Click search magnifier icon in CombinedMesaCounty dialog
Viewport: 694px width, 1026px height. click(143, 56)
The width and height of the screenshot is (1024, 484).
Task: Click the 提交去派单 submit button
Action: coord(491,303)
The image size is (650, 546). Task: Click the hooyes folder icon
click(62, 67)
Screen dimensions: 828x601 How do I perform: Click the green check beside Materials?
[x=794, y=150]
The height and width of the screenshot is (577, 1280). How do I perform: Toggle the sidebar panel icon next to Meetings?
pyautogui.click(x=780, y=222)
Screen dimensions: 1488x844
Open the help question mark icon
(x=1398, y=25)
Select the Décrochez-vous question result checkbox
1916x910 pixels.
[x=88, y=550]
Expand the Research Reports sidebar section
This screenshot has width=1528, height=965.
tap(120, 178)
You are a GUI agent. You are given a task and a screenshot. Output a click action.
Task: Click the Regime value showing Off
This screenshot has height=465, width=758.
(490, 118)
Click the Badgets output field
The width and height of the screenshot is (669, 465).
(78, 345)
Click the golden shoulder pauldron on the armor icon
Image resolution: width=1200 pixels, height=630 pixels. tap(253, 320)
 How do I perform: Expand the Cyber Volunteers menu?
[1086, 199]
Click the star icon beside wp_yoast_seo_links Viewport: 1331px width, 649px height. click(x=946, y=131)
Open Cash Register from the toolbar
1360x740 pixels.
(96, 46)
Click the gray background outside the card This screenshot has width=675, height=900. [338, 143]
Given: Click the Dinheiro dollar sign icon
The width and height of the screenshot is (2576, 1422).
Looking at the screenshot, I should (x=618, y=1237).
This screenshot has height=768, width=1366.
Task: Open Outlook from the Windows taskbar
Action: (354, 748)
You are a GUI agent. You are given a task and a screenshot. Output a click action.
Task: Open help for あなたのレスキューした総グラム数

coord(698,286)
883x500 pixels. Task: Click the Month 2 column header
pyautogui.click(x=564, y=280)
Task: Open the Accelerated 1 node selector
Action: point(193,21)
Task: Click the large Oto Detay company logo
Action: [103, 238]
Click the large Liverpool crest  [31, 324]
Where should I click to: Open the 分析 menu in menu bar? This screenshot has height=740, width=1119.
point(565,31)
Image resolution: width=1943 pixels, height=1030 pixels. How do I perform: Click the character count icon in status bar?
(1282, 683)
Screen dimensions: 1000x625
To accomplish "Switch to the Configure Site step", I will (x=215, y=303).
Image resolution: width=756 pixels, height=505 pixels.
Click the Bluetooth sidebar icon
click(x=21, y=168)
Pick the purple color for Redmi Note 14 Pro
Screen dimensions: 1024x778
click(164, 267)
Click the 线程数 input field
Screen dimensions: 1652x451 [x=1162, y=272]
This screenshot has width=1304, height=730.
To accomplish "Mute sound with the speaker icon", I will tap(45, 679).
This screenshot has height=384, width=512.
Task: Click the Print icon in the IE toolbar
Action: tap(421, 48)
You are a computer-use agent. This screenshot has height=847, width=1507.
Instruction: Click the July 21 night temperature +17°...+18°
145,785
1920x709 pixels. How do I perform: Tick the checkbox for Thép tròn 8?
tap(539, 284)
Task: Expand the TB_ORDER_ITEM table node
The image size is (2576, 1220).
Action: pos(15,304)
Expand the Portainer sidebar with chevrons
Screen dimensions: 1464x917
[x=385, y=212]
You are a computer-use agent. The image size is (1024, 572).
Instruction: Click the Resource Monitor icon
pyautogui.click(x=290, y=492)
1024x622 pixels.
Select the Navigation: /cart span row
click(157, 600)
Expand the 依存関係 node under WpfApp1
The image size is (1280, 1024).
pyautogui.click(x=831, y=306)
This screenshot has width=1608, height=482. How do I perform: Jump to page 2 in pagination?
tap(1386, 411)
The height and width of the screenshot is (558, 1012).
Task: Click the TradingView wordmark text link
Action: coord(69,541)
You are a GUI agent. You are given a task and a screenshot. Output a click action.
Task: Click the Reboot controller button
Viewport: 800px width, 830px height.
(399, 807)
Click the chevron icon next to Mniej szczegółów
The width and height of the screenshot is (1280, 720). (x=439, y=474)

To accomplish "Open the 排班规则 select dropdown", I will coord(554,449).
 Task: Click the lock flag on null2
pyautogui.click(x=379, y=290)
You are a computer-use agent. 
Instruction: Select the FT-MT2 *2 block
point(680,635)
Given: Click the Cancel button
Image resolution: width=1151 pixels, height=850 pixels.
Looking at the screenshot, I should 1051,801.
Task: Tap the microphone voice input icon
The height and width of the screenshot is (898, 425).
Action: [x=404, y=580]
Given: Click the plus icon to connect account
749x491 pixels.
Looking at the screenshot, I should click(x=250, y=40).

# Work request
Copy the records above exactly.

# Result below
Click search magnifier icon in CombinedMesaCounty dialog
Viewport: 694px width, 1026px height. click(143, 56)
The width and height of the screenshot is (1024, 484).
Task: Click the 提交去派单 submit button
Action: coord(491,303)
The image size is (650, 546). Task: Click the hooyes folder icon
click(62, 67)
Screen dimensions: 828x601 How do I perform: Click the green check beside Materials?
[x=794, y=150]
The height and width of the screenshot is (577, 1280). How do I perform: Toggle the sidebar panel icon next to Meetings?
pyautogui.click(x=780, y=222)
Screen dimensions: 1488x844
Open the help question mark icon
(x=1398, y=25)
Select the Décrochez-vous question result checkbox
1916x910 pixels.
[x=88, y=550]
Expand the Research Reports sidebar section
This screenshot has width=1528, height=965.
tap(120, 178)
You are a GUI agent. You are given a task and a screenshot. Output a click action.
Task: Click the Regime value showing Off
This screenshot has height=465, width=758.
(490, 118)
Click the Badgets output field
The width and height of the screenshot is (669, 465).
(78, 345)
Click the golden shoulder pauldron on the armor icon
Image resolution: width=1200 pixels, height=630 pixels. tap(253, 320)
 How do I perform: Expand the Cyber Volunteers menu?
[1086, 199]
Click the star icon beside wp_yoast_seo_links Viewport: 1331px width, 649px height. click(x=946, y=131)
Open Cash Register from the toolbar
1360x740 pixels.
(96, 46)
Click the gray background outside the card This screenshot has width=675, height=900. [338, 143]
Given: Click the Dinheiro dollar sign icon
The width and height of the screenshot is (2576, 1422).
Looking at the screenshot, I should (x=618, y=1237).
This screenshot has height=768, width=1366.
Task: Open Outlook from the Windows taskbar
Action: (354, 748)
You are a GUI agent. You are given a task and a screenshot. Output a click action.
Task: Open help for あなたのレスキューした総グラム数

coord(698,286)
883x500 pixels. Task: Click the Month 2 column header
pyautogui.click(x=564, y=280)
Task: Open the Accelerated 1 node selector
Action: point(193,21)
Task: Click the large Oto Detay company logo
Action: [103, 238]
Click the large Liverpool crest  [31, 324]
Where should I click to: Open the 分析 menu in menu bar? This screenshot has height=740, width=1119.
point(565,31)
Image resolution: width=1943 pixels, height=1030 pixels. How do I perform: Click the character count icon in status bar?
(1282, 683)
Screen dimensions: 1000x625
To accomplish "Switch to the Configure Site step", I will (x=215, y=303).
Image resolution: width=756 pixels, height=505 pixels.
Click the Bluetooth sidebar icon
click(x=21, y=168)
Pick the purple color for Redmi Note 14 Pro
Screen dimensions: 1024x778
click(164, 267)
Click the 线程数 input field
Screen dimensions: 1652x451 [x=1162, y=272]
This screenshot has width=1304, height=730.
To accomplish "Mute sound with the speaker icon", I will tap(45, 679).
This screenshot has height=384, width=512.
Task: Click the Print icon in the IE toolbar
Action: tap(421, 48)
You are a computer-use agent. This screenshot has height=847, width=1507.
Instruction: Click the July 21 night temperature +17°...+18°
145,785
1920x709 pixels. How do I perform: Tick the checkbox for Thép tròn 8?
tap(539, 284)
Task: Expand the TB_ORDER_ITEM table node
The image size is (2576, 1220).
Action: pos(15,304)
Expand the Portainer sidebar with chevrons
Screen dimensions: 1464x917
[x=385, y=212]
You are a computer-use agent. The image size is (1024, 572).
Instruction: Click the Resource Monitor icon
pyautogui.click(x=290, y=492)
1024x622 pixels.
Select the Navigation: /cart span row
click(157, 600)
Expand the 依存関係 node under WpfApp1
The image size is (1280, 1024).
pyautogui.click(x=831, y=306)
This screenshot has width=1608, height=482. How do I perform: Jump to page 2 in pagination?
tap(1386, 411)
The height and width of the screenshot is (558, 1012).
Task: Click the TradingView wordmark text link
Action: coord(69,541)
You are a GUI agent. You are given a task and a screenshot. Output a click action.
Task: Click the Reboot controller button
Viewport: 800px width, 830px height.
(399, 807)
Click the chevron icon next to Mniej szczegółów
The width and height of the screenshot is (1280, 720). (x=439, y=474)

To accomplish "Open the 排班规则 select dropdown", I will coord(554,449).
 Task: Click the lock flag on null2
pyautogui.click(x=379, y=290)
You are a computer-use agent. 
Instruction: Select the FT-MT2 *2 block
point(680,635)
Given: Click the Cancel button
Image resolution: width=1151 pixels, height=850 pixels.
Looking at the screenshot, I should 1051,801.
Task: Tap the microphone voice input icon
The height and width of the screenshot is (898, 425).
Action: [x=404, y=580]
Given: Click the plus icon to connect account
749x491 pixels.
Looking at the screenshot, I should click(x=250, y=40).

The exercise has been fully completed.